Эша отошла за колонну, торопливо скинула своё нищенское платье и нижнюю рубаху. Сложила всё на край скамьи, после чего вышла, неловко прикрываясь руками и распущенными волосами. Впрочем, Аурика в её сторону не смотрела, она полулежала в воде, задумчиво глядя в узорный потолок.
В который уже раз Эша залюбовалась её хорошеньким личиком. Словно почувствовав взгляд гостьи, многоликая оторвалась от созерцания яркой мозаики и спросила:
«На кого я похожа?»
Эша пожала плечами. Она не привыкла много говорить, а сегодня ей пришлось очень долго разговаривать, отвечать на вопросы и рассказывать: про брата, про деньги, про Миаджан, про женщину с крысиным лицом и знак подчинения, известный только в Миаджане.
Когда мечники позвали Киргу и приказали ей показать тот знак, Эша снова лишилась воли. Однако верных слуг это почему-то успокоило. Они сказали, что в знаке нет магии. Но всё-таки это пугало. Как и голос, который поселился в горле Эши и которым она теперь могла пользоваться, как своим собственным. Только звучал он иначе, неправильно.
Тут же девушка подумала, что это глупость: откуда она знает, правильно или нет, ведь она никогда не говорила. Может, голос у неё противный, а вовсе не такой мелодичный, как у Аурики.
«Знаешь, почему нас называют многоликими?» — поинтересовалась Аурика.
Эша снова покачала головой. Ей казалось невежливым пользоваться чужим голосом, тогда как его обладательница была вынуждена при помощи магии обращаться к ней мысленно.

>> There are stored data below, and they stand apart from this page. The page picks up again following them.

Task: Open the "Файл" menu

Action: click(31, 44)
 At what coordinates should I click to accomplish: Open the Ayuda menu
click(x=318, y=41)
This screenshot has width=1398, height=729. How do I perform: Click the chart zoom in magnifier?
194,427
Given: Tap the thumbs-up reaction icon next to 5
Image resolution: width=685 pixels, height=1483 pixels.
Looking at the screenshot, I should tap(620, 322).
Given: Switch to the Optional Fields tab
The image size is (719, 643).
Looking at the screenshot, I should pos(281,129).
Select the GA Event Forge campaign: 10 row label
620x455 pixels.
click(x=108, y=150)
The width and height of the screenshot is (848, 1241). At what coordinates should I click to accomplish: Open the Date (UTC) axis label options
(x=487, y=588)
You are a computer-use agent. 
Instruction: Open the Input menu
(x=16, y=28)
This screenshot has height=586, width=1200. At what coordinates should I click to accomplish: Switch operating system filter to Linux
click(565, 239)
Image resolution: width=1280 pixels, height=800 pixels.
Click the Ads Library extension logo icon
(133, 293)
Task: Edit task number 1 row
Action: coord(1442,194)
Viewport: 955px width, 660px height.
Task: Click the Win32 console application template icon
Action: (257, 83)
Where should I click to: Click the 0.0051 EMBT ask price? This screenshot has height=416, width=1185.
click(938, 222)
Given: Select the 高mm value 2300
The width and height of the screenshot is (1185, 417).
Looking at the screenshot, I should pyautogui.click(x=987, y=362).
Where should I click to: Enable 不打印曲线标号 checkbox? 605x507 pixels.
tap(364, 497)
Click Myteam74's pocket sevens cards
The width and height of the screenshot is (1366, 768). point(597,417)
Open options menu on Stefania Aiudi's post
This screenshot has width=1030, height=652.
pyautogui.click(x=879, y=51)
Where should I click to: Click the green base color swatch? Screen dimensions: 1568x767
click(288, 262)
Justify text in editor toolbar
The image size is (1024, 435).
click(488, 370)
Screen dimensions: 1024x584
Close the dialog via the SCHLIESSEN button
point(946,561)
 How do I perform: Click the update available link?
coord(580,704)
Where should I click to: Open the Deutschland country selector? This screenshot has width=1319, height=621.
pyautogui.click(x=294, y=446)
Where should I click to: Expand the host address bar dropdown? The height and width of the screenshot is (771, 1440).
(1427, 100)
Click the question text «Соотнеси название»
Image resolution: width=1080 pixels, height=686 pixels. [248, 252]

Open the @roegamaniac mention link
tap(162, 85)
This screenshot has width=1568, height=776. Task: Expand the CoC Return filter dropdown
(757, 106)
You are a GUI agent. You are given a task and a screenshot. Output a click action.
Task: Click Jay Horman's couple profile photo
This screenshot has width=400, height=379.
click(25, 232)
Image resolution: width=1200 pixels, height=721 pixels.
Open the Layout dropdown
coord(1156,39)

«Потому что обычные люди не видят наших истинных лиц. Вместо этого они видят лица знакомых им женщин: жён, сестёр, матерей, да хоть торговок с рынка. Но ты не такая. Как и твой брат. Это очень странно. Он видел лицо моей сестры Энаи, той, которую сегодня похитили, а потом спасли».
— А Миаджан — разве не странно? — спросила негромко Эша, легонько трогая качающийся на воде белоснежный цветок.
«Нет. Миаджан — не странно. Когда-то же он был. А вот обычные люди, видящие лица многоликих, появились впервые».
Эша закрыла глаза, не зная, что на это ответить. Больше всего ей хотелось спрятаться. Но вместо этого она с головой погрузилась в ароматную воду купальни и несколько мгновений просидела так, задержав дыхание.
«Скажи: зачем твой брат выходил биться на круг?» — голос Аурики снова раздался в голове.
Эша вынырнула, торопливо убирая с лица мокрые волосы, и виновато ответила:
— У нас совсем нет денег. Он хотел заработать.
«Он очень хорош. Победил самых сильных бойцов города», — многоликая повернулась к собеседнице, небрежно отбросив с плеча прилипший цветок.
— Он много лет сражался на кругах. В Вирге, в Килхе, в Шиане… Он действительно очень хорош. Из-за этого нас часто продавали.
«Я видела твоё вышивание. Ты редкая мастерица», — улыбнулась Аурика.
В этот миг их разговор прервали: к бортику купальни подошла служанка с огромным подносом яств. Девушка поставила свою ношу, и Эша едва заново не онемела от восторга.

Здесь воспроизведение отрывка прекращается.